Friday, July 26, 2013

PHOEBE (HOLCOMB) POOL

© Kathy Duncan, 2013

Phebe Holcomb, sister of Azariah Holcomb,  married James Pool on 8 Aug 1824 in St. Genevieve County, Missouri in the home of Benaja C. Brown.  According to the 1840 census, Phoebe was born between 1801 and 1809, suggesting that she was born closer to 1801, which would make her around 23 - 20 at the time of her marriage. No parental consent seems to have been given for Phebe to marry, which suggests that she was of age at the time she married.

Phoebe and James Pool spent most the years between their marriage in 1824 and 1840 living among the Seneca and Delaware tribes, while James Pool was employed as the government blacksmith for the tribes. This information will be covered in a separate entry about James Pool.

The known children of Phoebe (Holcomb) and James Pool:

1. George W. Pool
2. Andrew Jackson Pool
3. Esther Minerva Pool
4. Sarah A. Pool

1840 Elk River Twp, Newton County, MO, page 227:
James Pool 0111101-200001

James Pool's 1840 household consists of the following:
one male age 5 - 10 = Andrew J. Pool
one male age 10 - 15 = unidentified male
one male age 15 - 20 = George W. Pool
one male age 20 - 20 = unidentified male
one male age 40 - 50 = James Pool
two females under age 5 = Minerva E. and Sarah A. Pool
one female age 40 - 50 = Phebe (Holcomb) Pool

The unidentified males are either sons who died during the next decade or males employed by James Pool. This is the only census on which Phoebe appears since they were living on the James Fork of the White River in 1830.

The children of Phoebe Holcomb are identified in a lawsuit brought by Samuel Woodson against James Pool et al and settled by the Missouri State Supreme Court in 1853. This suit centers on establishing a clear title for a piece of land that had been purchased and held in trust by James Brown for Phoebe Pool and her children. One deposition relates the information that Phoebe had instigated the purchase of a piece of land in Independence, Missouri on which she wished to build a small house for herself and her children. The question was whether James Pool had placed the land in trust for Phoebe as a means of evading his creditors. Eventually, the land had been sold because of James Pool's debts. Phoebe had died. A clear title was now in question. James Pool himself had left for Santa Fe before 1850, leaving only some of his children scattered in Missouri. The result is over a 100 pages of depositions that were collected by the Missouri State Supreme Court to settle the matter. I need to spend several hours studying this, but my feeling is that this suit is connected to the Temple Lot Case.

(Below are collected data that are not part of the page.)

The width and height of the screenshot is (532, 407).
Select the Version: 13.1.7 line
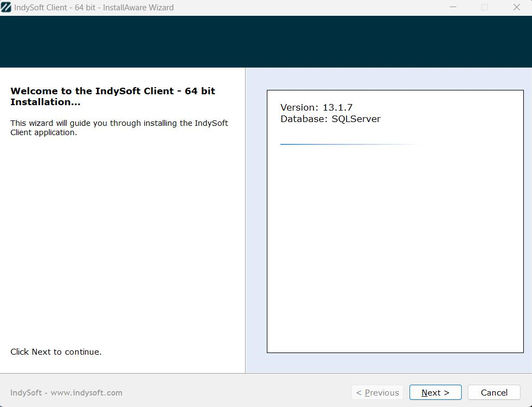(x=316, y=107)
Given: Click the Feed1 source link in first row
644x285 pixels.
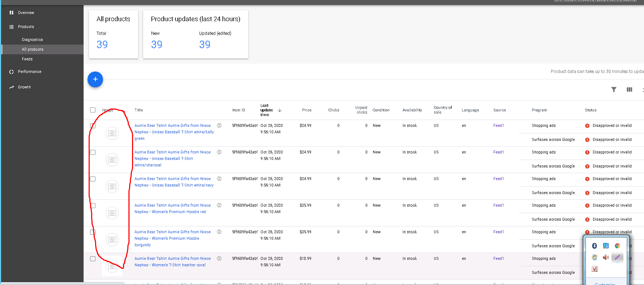Looking at the screenshot, I should (x=498, y=125).
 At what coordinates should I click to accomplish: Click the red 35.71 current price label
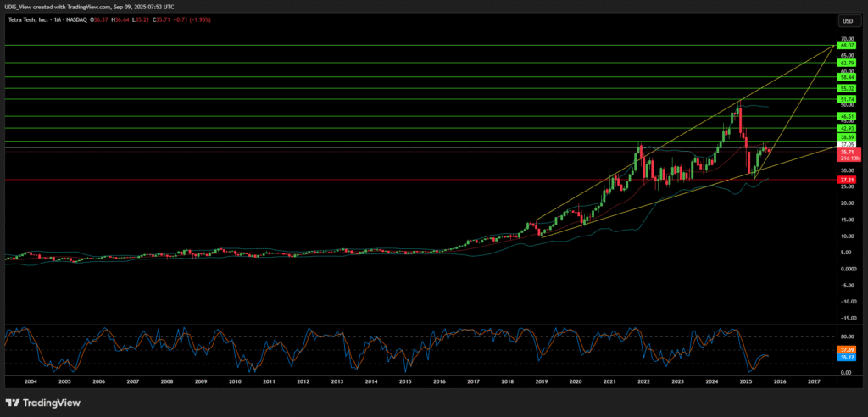(846, 153)
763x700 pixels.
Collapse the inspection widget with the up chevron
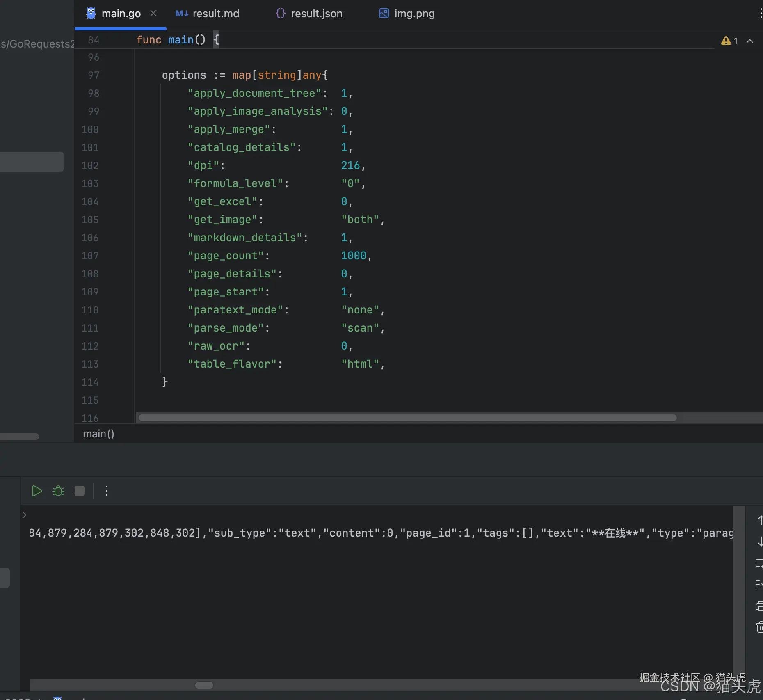tap(750, 41)
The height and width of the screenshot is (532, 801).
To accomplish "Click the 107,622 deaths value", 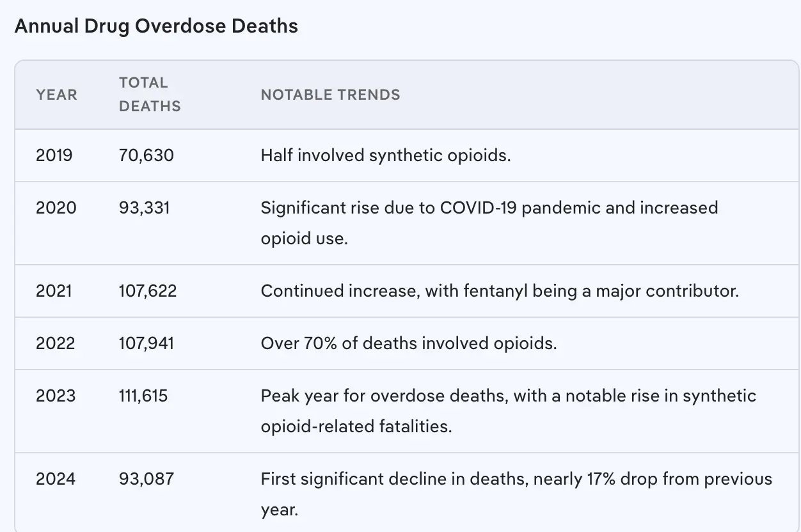I will [x=148, y=291].
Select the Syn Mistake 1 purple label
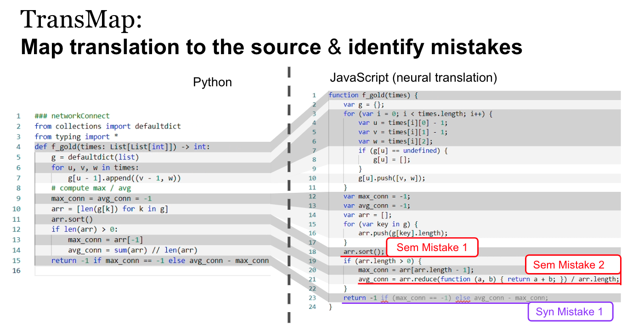The height and width of the screenshot is (330, 644). [x=570, y=312]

However, it is not unreasonable to think that Phoebe really wanted a small house of her own for herself and her children. She had spent most of her adult life living on the frontier. Now, she was in Independence, Missouri, and it is likely that at her age she wanted to settle there. Given that James Pool and son Andrew J. Pool appeared in Santa Fe, New Mexico on the 1850 census, it is likely that James was contemplating removing to Santa Fe at the time Phoebe first proposed purchasing the land in Independence. Tired of a life of struggle on the frontier, she may have simply wanted to remain behind in Missouri.

The importance of the Woodson suit for Holcomb researchers is that it named Phoebe (Holcomb) Pool's brother as James Brown and her surviving children as George W. Pool, Andrew Jackson Pool, Minerva E. Pool, and Sarah A. Pool. Only George Pool was of age when the lawsuit began, and he quickly replaced James Brown as trustee for the minor Pools since Brown's whereabouts were unknown.

One summons indicates that Minerva E. and Sarah A. Pool were residing in McDonald County, Missouri, where they can be found on the census with their cousin Hannah (Holcomb) Walker in 1850.

Many of the researchers connected to the Holcombs have stories in their families of Indian ancestry. The question for most of us is which ancestor and which tribe. In 1875, Joseph Philibert provided the following in a deposition before the Missouri Supreme Court in the case against the estate of William Gillis, who had operated a trading post on James Fork of the White River at the time James Pool was there as the government blacksmith for the Senecas:

"Int. 89   Were you acquainted with James Pool at James Fork trading post. If yea, state how long said Pool lived there, what was his employment and his wife s name if you recollect it.

Ans.   I was acquainted with Pool before we came to this county. He was here when I came . He was the Delaware blacksmith - employed by the government at James Fork trading post. He lived there till the fall of 1820 when he moved to the Kaw River I was acquainted   with Mrs. Pool.   I think her name is Phebe. Mrs. Pool left with Mr. Pool for Kaw River in the fall of 1830. She, Mrs. Pool is a white woman."

All of depositions in this case need to read to find out why presence of James and Phoebe Pool on the James Fork was important and why it mattered that Phoebe was white.